Proofpoint声称已经发现黑客如何使用生成式人工智能快速有效地创建恶意代码的证据。

该公司的研究人员发布了一份关于TA547的新报告，TA547是一个以经济为动机的威胁行为者，通常充当初始访问代理(IAB)，从受害者那里获取登录凭据，然后在暗网上将其出售给出价最高的人。

该组织最近开始对德国组织发起电子邮件钓鱼活动，传播Rhadamanthys恶意软件。在此次活动中，他们冒充德国零售公司Metro，发送与发票相关的消息。这些电子邮件会携带受密码保护的ZIP文件，如果执行该文件，就会触发PowerShell运行远程PowerShell脚本。

该脚本解码了存储在变量中的Rhadamanthys恶意软件，并将其直接加载到内存中。
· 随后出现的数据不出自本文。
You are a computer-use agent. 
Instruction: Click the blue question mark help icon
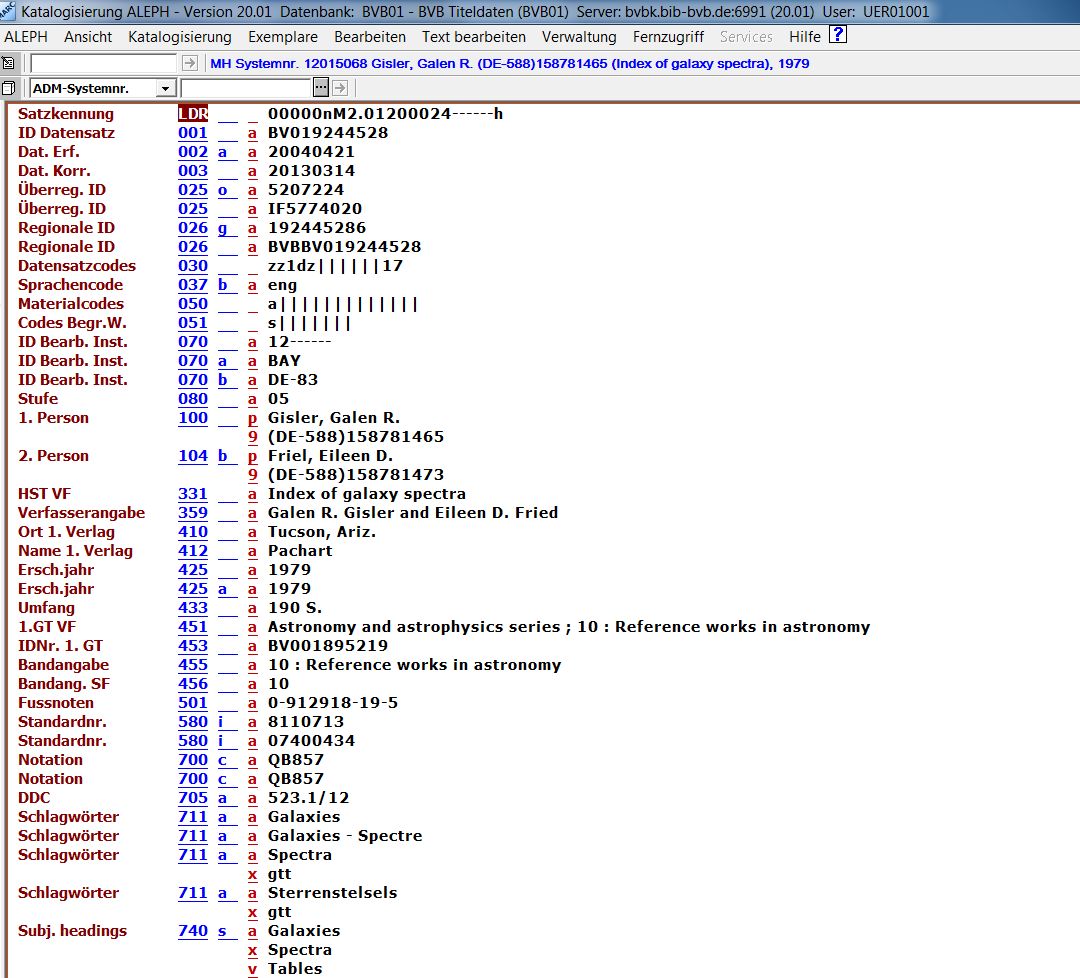point(838,35)
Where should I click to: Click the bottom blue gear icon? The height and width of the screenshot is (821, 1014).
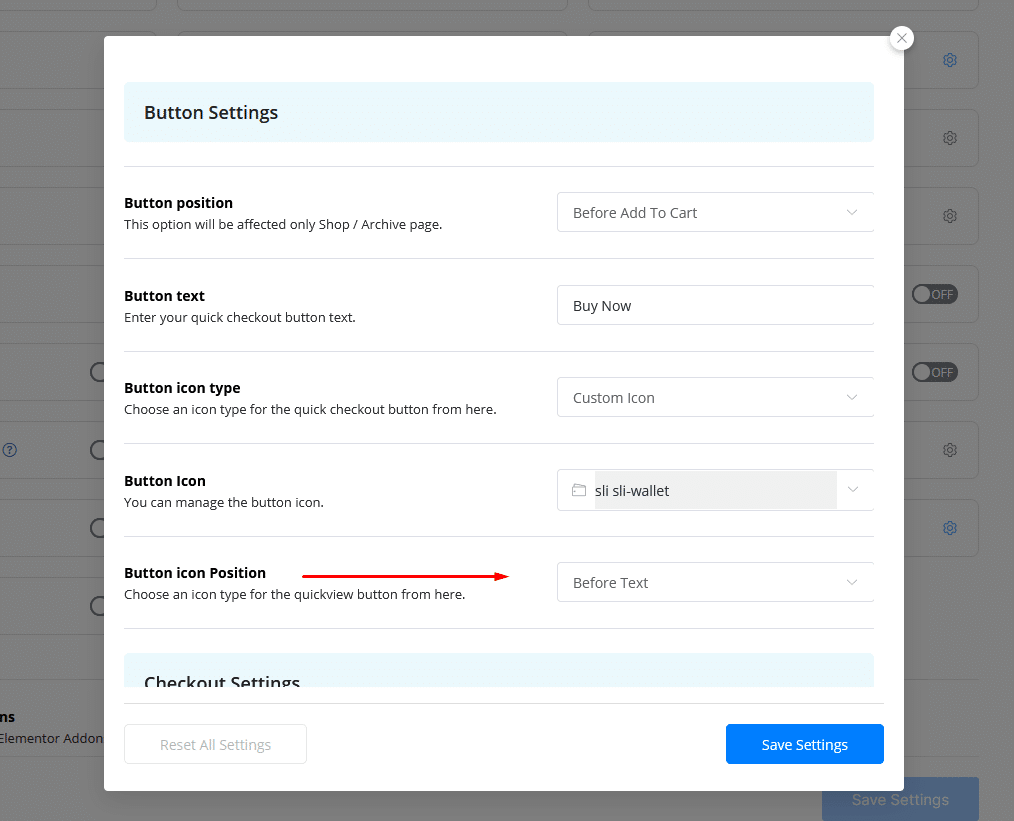coord(950,528)
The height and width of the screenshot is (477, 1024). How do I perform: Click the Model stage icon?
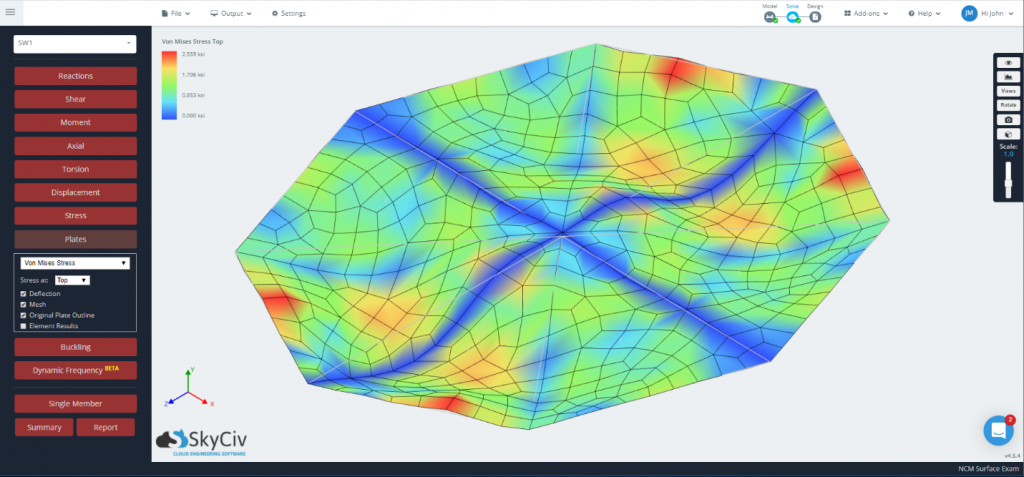pyautogui.click(x=770, y=17)
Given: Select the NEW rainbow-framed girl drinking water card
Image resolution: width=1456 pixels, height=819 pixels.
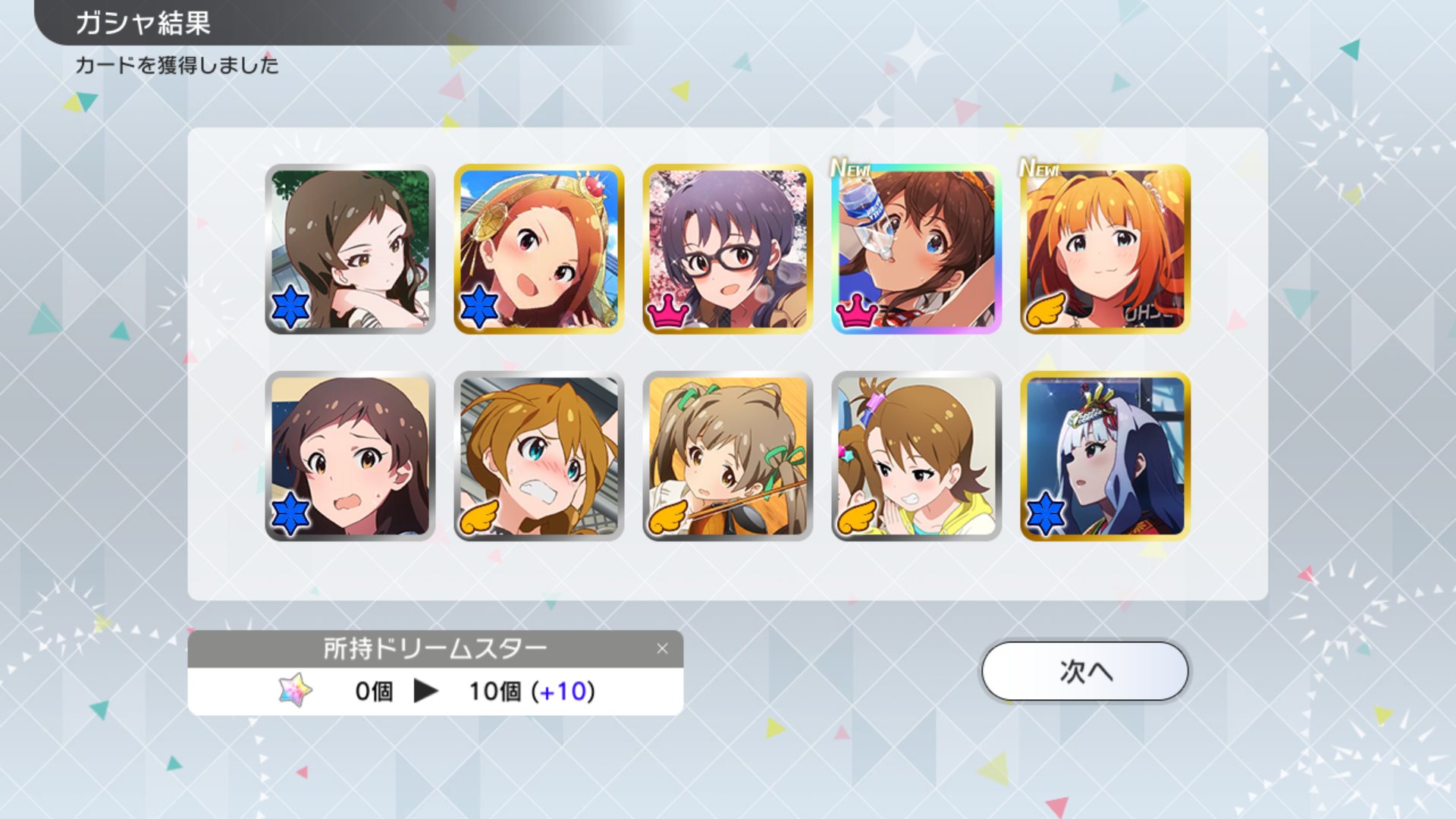Looking at the screenshot, I should (917, 249).
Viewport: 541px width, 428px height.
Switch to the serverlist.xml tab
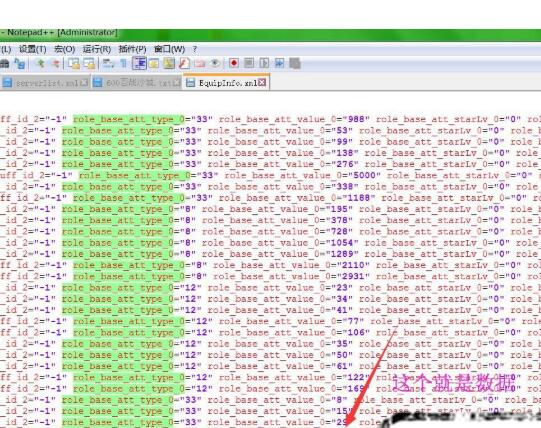click(45, 83)
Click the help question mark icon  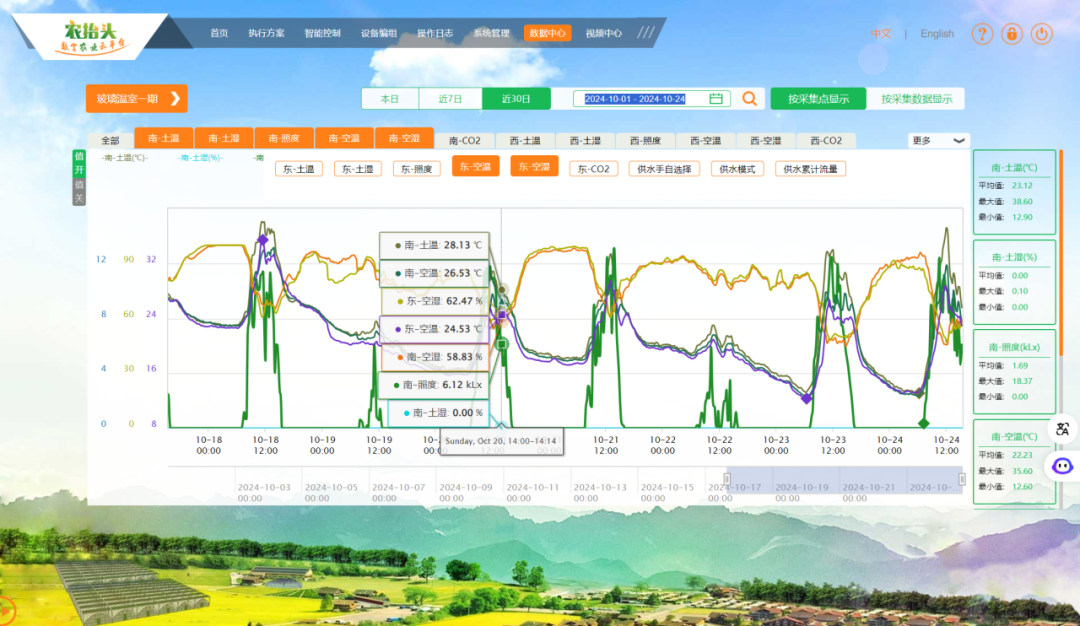pos(982,34)
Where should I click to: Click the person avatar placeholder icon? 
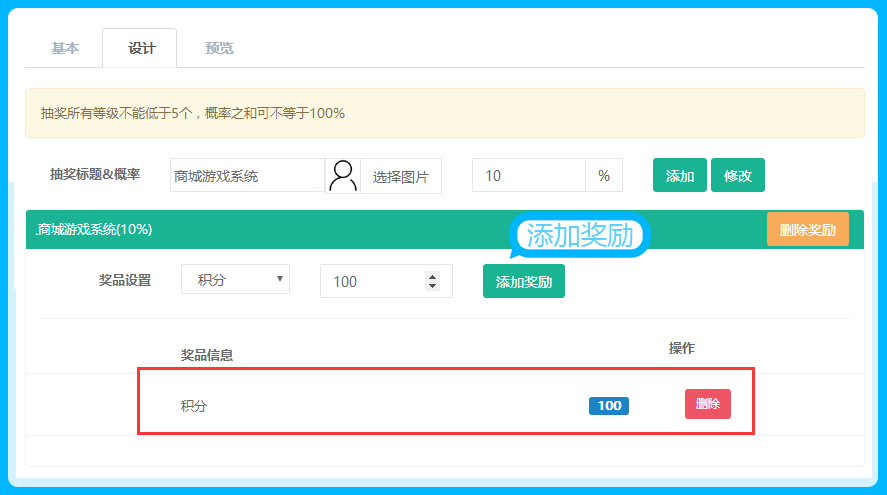coord(343,175)
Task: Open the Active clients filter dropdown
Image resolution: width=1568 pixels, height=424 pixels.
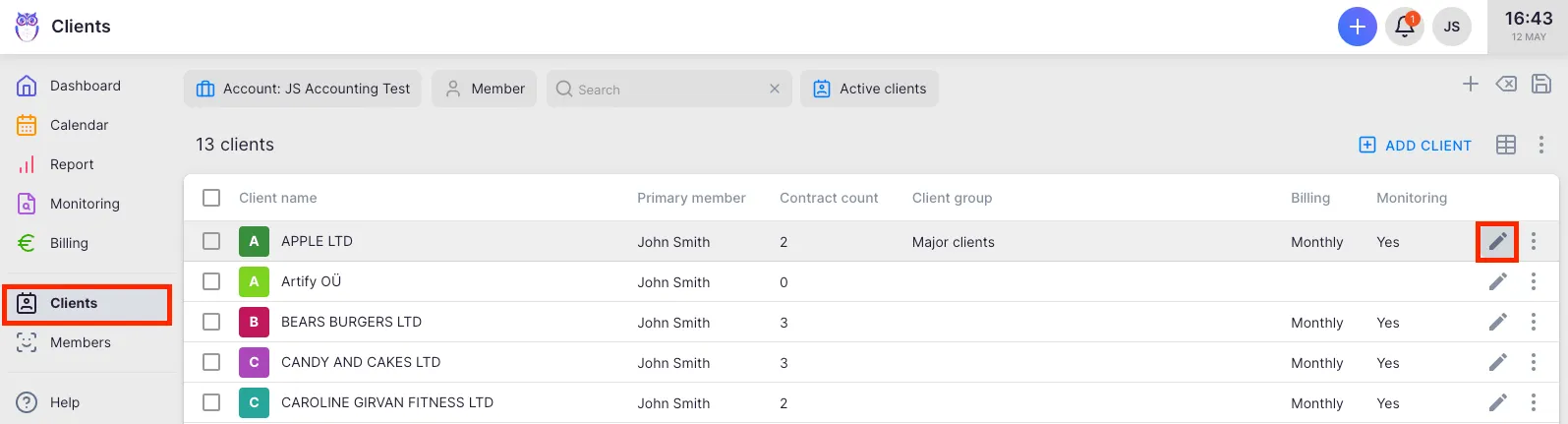Action: 869,89
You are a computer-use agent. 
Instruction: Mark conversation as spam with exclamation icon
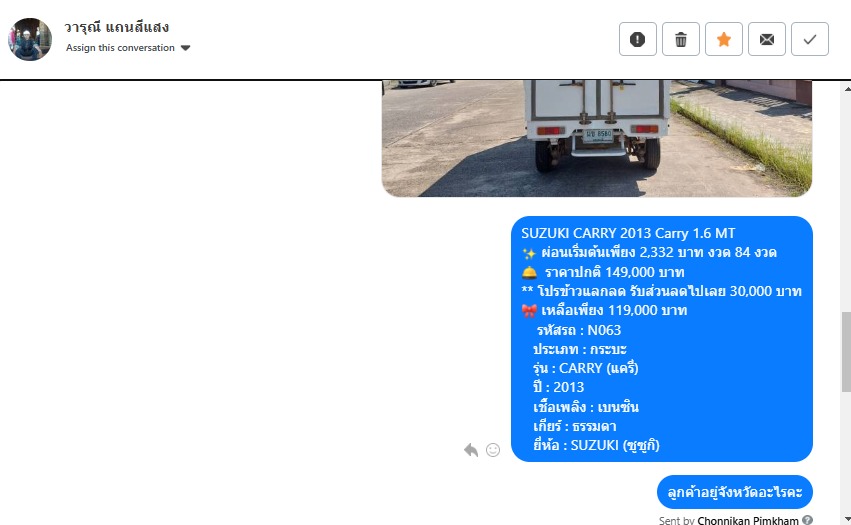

研究人员还认为，这个脚本可能是由生成式AI编写的。

显然，PowerShell脚本包含一个井号，后面跟着脚本每个组件上方语法正确且非常具体的注释，这是“LLM生成的编码内容的典型输出”。

研究人员进一步解释道，这不会改变任何防御措施。抵御这些威胁的机制保持不变。

TA547已经活跃了几年，通常会传播NetSupportRAT。不过，该组织也被发现传播StealC和LummaStealer。他们主要对德国、奥地利和瑞士的公司，其中西班牙和美国是值得注意的。